-- Written request A --
According to the page text about The Music Show, who conducted its orchestra?
-- Written request B --
In the entries, rewrite the stretch from the line containing "Task: Point to the Tumbes city marker" through the line containing "Action: point(513,567)", replacing "label" with "text" and leaving everything else unchanged. Give back only those lines.

-- Page text --
* Begin *

- Presented by: Mike Douglas Henri Noel Dolores Peterson Robert Trendler Jackie Van Eleanor Warner
- Country of origin: United States

Production
- Producer: WGN-TV
- Running time: 30 minutes

Original release
- Network: DuMont
- Release: May 19, 1953 – October 17, 1954

= The Music Show (American TV program) =

The Music Show is an early American television program which was broadcast on the now defunct DuMont Television Network from May 1953 to October 1954.

==Broadcast history==
The series ran from May 1953 to October 1954. The show was a musical program broadcast live from WGN-TV in Chicago, featuring the vocal talents of Mike Douglas, Henri Noel, Eleanor Warner, Jackie Van, and (in 1954) Dolores Peterson.

Robert Trendler conducted a 34-piece orchestra. The Music Show originally aired Tuesday nights at 9 (EST) on most DuMont affiliates. The series moved to 8:30 in July, and to 10:30 on Wednesday nights in October. In January 1954, The Music Show began airing at 10:00. Finally, from September to October 1954, the program was broadcast on Sundays at 10 PM.

* End *

-- Material for this exercise --
* Begin *

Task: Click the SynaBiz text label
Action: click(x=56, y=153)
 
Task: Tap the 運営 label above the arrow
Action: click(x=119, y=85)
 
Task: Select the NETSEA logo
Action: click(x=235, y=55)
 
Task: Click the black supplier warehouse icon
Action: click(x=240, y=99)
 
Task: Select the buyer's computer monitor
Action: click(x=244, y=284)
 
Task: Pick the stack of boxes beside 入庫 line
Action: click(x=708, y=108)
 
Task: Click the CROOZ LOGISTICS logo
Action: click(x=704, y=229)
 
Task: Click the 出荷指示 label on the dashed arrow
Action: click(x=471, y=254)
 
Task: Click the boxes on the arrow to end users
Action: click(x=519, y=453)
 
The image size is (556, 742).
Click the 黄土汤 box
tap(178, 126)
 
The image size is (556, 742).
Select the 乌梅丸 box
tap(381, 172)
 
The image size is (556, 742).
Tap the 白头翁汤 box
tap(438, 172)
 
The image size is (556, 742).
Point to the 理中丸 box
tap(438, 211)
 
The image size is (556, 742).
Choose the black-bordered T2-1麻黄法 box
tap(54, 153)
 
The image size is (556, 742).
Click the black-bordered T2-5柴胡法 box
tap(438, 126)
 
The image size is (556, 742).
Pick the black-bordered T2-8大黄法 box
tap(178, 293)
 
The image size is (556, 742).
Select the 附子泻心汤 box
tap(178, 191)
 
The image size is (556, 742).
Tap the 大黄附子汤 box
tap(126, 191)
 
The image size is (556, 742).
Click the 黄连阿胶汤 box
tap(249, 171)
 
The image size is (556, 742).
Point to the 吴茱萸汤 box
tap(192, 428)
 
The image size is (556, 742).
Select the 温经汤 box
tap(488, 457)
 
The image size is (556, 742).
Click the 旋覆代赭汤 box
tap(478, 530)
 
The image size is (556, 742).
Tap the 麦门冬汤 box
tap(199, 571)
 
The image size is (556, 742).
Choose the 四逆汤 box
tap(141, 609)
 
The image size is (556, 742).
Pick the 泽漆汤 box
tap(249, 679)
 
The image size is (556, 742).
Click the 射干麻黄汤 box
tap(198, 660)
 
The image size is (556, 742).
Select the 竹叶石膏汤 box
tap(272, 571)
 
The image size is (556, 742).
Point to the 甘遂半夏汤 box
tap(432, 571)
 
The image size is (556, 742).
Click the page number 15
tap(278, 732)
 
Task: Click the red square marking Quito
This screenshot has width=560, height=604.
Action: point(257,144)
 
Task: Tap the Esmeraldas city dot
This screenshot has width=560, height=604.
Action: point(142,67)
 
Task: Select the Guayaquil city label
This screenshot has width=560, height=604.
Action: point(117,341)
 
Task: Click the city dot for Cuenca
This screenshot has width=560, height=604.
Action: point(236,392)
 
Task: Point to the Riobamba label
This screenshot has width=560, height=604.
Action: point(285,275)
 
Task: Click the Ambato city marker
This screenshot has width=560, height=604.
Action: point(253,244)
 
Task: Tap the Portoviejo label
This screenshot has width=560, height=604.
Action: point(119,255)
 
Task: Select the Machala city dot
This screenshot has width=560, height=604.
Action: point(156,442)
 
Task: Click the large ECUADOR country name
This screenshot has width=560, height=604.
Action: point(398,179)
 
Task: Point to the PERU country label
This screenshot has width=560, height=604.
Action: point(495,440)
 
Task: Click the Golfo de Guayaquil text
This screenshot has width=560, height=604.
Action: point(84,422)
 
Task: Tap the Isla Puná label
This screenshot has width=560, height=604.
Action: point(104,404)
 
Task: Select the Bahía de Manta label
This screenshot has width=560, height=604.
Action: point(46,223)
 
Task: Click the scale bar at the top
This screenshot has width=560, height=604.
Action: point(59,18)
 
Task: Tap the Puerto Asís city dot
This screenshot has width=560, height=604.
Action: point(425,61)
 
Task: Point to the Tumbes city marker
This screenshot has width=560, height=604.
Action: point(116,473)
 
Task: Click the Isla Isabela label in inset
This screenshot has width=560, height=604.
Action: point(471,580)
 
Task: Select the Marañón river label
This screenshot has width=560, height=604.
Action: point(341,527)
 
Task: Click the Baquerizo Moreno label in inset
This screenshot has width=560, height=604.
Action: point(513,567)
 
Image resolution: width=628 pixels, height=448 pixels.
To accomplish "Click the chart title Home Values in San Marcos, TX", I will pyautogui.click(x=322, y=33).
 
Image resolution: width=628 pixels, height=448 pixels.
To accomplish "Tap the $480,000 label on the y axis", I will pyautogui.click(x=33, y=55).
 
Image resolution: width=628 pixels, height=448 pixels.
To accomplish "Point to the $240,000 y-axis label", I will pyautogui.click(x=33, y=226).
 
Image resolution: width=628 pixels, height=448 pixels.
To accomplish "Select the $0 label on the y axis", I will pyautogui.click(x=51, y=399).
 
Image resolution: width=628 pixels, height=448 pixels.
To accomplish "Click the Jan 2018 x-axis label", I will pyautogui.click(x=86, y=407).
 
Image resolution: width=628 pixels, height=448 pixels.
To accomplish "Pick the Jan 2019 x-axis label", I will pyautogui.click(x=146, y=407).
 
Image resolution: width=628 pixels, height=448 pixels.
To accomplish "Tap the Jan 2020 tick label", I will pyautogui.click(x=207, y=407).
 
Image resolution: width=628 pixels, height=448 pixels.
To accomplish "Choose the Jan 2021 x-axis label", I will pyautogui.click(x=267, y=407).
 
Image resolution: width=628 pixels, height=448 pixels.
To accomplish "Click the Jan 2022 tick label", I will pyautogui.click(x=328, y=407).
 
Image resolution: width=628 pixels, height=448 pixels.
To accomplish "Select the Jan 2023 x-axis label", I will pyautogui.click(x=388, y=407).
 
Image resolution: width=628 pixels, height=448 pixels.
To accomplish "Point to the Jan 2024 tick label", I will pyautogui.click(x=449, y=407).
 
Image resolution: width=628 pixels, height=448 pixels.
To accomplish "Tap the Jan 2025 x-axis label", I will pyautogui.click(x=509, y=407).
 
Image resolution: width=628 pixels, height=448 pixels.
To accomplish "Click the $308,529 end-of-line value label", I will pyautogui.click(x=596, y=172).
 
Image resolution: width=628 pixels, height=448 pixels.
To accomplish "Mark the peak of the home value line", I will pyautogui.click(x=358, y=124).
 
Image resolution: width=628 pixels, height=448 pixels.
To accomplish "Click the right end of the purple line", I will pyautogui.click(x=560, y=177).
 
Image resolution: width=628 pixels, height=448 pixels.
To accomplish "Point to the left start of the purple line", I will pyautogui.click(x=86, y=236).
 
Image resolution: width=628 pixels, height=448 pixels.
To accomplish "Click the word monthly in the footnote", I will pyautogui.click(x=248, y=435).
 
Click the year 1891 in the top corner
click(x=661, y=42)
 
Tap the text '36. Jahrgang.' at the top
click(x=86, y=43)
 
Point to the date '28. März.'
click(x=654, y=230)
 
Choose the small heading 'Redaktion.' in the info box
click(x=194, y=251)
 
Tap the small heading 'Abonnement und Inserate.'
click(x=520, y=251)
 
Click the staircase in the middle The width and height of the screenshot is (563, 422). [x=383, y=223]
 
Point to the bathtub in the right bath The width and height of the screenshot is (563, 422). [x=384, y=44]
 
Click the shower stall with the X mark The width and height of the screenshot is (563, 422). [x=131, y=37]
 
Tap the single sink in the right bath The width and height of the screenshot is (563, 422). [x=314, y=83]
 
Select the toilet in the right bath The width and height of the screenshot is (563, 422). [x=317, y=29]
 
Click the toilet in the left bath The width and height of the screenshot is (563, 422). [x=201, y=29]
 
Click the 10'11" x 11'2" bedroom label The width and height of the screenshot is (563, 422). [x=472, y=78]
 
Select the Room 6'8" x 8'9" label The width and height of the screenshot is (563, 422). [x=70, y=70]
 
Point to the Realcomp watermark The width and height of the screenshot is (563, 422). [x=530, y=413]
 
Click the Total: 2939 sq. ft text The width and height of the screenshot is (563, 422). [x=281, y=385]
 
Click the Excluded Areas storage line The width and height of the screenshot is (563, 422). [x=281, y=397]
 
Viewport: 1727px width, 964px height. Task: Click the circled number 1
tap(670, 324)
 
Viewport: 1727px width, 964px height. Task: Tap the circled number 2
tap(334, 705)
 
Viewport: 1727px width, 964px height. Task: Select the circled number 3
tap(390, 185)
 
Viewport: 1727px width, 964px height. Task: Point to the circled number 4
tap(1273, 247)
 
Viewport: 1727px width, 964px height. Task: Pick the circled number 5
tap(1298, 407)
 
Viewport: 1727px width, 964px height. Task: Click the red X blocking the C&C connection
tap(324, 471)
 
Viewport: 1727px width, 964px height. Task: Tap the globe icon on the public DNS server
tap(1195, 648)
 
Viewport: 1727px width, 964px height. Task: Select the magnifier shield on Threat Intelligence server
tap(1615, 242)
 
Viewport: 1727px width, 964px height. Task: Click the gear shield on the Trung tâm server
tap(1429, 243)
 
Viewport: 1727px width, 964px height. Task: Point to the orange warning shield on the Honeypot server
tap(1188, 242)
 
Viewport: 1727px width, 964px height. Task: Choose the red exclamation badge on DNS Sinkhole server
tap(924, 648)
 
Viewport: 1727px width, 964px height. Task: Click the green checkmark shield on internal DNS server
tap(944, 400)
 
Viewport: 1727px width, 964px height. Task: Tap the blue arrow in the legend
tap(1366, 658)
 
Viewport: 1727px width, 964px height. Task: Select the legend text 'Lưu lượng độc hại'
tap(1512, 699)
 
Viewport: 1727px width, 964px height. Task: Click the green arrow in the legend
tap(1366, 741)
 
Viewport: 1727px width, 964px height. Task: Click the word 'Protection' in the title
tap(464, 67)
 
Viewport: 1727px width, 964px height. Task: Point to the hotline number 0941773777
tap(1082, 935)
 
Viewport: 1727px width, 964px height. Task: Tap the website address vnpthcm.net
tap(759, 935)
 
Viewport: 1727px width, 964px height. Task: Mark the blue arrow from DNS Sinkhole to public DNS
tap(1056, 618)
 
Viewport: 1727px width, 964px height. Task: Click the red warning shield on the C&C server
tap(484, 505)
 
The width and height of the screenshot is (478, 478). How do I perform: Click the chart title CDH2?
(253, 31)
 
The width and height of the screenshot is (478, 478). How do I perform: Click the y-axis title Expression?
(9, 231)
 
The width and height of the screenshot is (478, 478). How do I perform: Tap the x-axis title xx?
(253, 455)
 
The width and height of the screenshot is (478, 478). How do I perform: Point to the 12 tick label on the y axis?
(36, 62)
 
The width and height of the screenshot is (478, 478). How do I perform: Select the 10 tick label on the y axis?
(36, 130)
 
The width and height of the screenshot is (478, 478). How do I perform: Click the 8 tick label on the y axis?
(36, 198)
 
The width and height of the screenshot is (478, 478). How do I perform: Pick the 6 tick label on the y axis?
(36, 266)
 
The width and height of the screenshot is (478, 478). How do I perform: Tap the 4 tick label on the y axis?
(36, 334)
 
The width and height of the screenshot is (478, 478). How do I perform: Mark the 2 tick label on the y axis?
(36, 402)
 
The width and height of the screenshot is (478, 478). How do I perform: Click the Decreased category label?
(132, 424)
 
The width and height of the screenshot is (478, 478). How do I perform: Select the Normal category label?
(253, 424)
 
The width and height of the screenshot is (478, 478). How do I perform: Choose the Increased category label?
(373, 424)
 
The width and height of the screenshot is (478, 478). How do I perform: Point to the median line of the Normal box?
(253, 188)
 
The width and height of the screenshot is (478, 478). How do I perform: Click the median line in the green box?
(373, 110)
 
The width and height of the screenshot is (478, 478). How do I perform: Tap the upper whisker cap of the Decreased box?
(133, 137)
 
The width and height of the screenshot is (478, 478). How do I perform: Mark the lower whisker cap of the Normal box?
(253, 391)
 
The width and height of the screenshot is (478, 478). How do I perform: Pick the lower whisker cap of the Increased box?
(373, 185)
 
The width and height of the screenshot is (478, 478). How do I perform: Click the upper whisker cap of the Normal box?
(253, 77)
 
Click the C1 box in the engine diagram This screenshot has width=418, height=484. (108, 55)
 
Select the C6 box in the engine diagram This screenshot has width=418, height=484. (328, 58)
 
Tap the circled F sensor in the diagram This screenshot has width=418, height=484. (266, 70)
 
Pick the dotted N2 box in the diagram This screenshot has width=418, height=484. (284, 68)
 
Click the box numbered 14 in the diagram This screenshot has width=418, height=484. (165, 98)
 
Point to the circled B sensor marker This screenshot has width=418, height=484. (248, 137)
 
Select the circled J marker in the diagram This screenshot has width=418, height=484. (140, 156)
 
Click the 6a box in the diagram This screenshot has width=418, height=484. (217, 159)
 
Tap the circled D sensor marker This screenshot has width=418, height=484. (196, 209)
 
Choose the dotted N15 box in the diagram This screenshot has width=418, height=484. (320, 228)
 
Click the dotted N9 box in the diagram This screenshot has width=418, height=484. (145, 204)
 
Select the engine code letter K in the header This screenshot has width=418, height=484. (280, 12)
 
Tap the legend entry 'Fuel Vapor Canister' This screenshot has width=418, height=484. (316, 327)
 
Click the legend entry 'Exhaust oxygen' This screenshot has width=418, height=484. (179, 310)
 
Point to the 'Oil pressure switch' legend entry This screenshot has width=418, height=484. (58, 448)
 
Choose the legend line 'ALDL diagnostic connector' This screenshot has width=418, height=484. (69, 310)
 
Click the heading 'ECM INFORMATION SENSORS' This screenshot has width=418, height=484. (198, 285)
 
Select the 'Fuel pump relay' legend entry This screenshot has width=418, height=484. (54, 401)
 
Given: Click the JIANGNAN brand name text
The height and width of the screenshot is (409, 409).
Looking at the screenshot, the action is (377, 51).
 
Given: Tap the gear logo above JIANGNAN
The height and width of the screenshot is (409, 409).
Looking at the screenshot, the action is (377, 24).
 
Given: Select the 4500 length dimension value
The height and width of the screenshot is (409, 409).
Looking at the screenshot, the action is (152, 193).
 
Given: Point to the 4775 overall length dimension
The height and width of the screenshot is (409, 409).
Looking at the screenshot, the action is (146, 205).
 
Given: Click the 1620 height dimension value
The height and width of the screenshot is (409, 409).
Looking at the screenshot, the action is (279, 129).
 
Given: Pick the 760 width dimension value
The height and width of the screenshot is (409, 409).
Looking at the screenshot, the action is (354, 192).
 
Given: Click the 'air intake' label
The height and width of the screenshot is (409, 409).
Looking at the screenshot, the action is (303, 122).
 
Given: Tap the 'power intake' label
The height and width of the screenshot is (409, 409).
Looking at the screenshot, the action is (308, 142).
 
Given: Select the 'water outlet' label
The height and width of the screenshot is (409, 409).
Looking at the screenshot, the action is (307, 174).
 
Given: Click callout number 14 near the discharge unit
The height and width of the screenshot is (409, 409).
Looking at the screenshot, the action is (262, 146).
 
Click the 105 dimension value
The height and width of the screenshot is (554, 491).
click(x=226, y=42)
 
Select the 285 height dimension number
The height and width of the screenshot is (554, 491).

* End *

-- Full answer A --
Robert Trendler

-- Full answer B --
Task: Point to the Tumbes city marker
This screenshot has width=560, height=604.
Action: point(116,473)
 
Task: Click the Isla Isabela text in inset
This screenshot has width=560, height=604.
Action: point(471,580)
 
Task: Select the Marañón river text
This screenshot has width=560, height=604.
Action: point(341,527)
 
Task: Click the Baquerizo Moreno text in inset
This screenshot has width=560, height=604.
Action: point(513,567)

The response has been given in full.